__What this task involves__:
Return the data below exactly, minus the pictures.
*** Opening Records for this exercise ***
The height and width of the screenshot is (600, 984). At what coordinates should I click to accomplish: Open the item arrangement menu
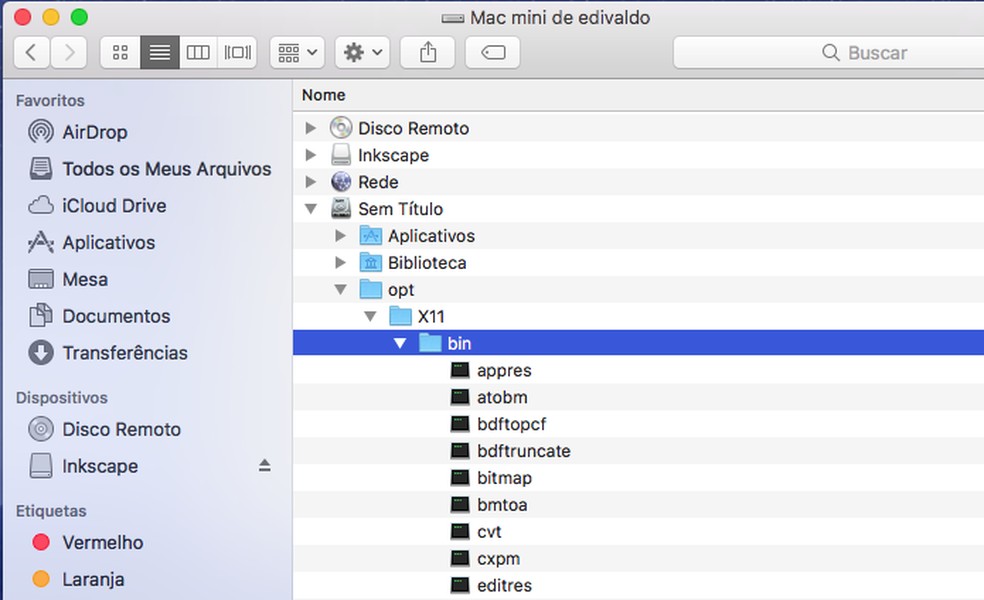point(295,52)
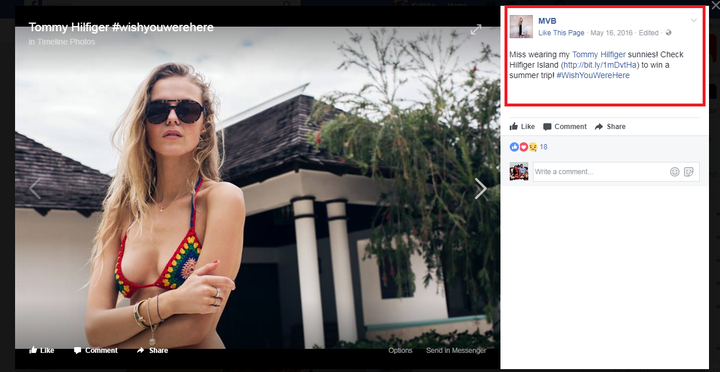Open the emoji picker in comment box
Screen dimensions: 720x372
(x=675, y=172)
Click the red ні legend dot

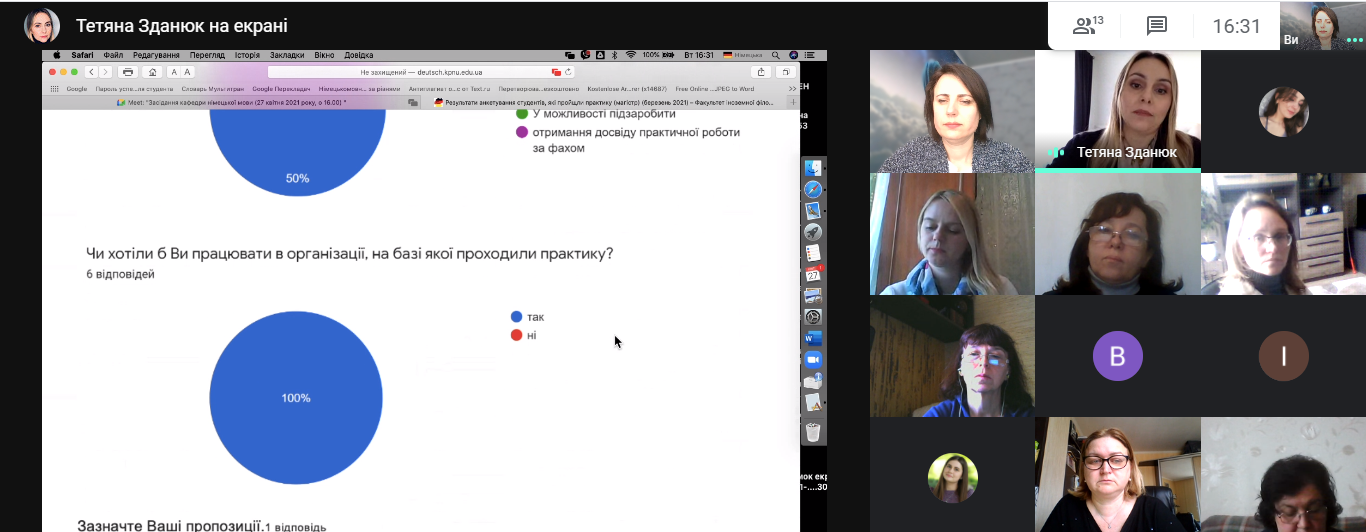(x=516, y=335)
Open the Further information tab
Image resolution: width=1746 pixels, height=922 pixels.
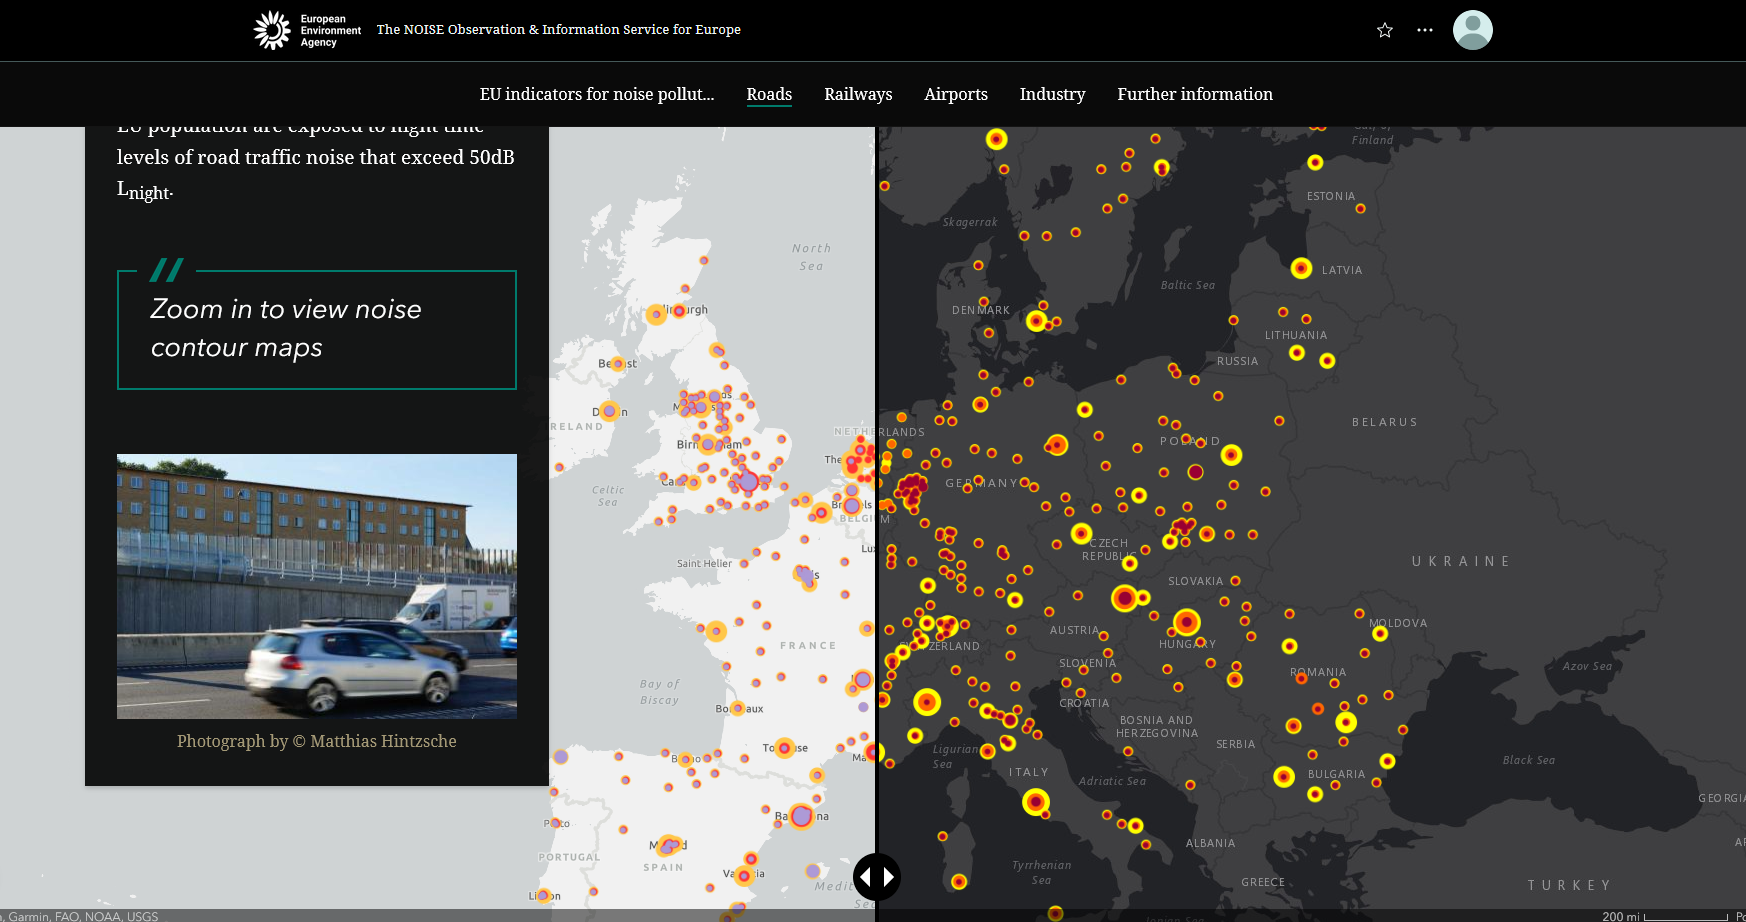tap(1195, 94)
*** Closing Records for this exercise ***
__Reply to the task__:
The height and width of the screenshot is (600, 984). At what coordinates should I click to accomplish: Open the item arrangement menu
point(295,52)
Open the emoji picker in comment box
Screen dimensions: 720x372
(x=675, y=172)
Click the red ні legend dot

(x=516, y=335)
Open the Further information tab
Image resolution: width=1746 pixels, height=922 pixels.
tap(1195, 94)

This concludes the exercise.